[Short exercise] Could you write out the stretch of the Graylog post from "We already tried" through "but than dies.." again, changing "10 minutes" to "twenty minutes"?

[Page]
━━━━━━━━━━

Hi,
we have the following setup:
- Many Clients with collectors sidecar and filebeat installed, sending their logs to logstash
- Some Clients that send their openshift logs via fluentd to logstash
- Two Graylog / Logstash Servers that receive the logs
- Three elasticsearch Nodes that store the logs
If the graylog / logstash servers are offline for some time and we fire them up again we see ~7000msg/s incoming in the graylog gui but just for maybe one minute.
Than the messages drop to 0 and one or maybe two cpu cores on the graylog / logstash nodes show 100% but nothing more happens.
We already tried to play with workers/batch settings for logstash, that brought some effect, now its running fine for around 10 minutes but than dies..

━━━━━━━━━━

[Provided data]
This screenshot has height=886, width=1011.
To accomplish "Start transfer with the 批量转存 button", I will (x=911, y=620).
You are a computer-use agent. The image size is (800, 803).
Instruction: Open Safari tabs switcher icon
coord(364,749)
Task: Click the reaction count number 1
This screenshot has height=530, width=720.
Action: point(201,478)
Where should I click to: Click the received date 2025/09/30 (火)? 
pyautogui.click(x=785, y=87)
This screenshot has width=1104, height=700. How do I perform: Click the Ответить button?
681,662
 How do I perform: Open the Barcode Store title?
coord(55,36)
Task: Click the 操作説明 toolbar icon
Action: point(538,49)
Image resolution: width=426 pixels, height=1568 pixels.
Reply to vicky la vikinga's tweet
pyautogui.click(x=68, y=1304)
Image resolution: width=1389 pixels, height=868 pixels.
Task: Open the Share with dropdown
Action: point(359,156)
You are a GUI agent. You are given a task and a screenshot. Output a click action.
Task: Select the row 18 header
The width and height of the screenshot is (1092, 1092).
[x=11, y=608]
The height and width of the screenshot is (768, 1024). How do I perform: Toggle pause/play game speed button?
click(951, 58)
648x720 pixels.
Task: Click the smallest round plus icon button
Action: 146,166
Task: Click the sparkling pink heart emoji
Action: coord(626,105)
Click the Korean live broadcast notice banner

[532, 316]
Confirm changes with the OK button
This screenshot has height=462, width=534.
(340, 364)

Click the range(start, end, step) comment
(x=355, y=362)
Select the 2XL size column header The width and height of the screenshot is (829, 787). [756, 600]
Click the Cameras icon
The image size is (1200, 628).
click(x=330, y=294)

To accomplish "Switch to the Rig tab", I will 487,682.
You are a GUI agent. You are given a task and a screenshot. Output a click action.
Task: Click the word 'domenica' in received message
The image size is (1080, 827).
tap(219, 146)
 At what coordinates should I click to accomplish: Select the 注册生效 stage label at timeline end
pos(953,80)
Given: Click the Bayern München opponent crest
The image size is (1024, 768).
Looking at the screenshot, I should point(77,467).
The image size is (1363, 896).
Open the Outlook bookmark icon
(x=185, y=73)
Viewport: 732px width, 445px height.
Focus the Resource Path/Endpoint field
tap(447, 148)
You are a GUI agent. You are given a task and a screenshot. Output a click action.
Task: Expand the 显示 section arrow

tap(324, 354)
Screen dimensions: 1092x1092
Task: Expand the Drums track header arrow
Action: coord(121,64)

━━━━━━━━━━

[Output for this task]
We already tried to play with workers/batch settings for logstash, that brought some effect, now its running fine for around twenty minutes but than dies..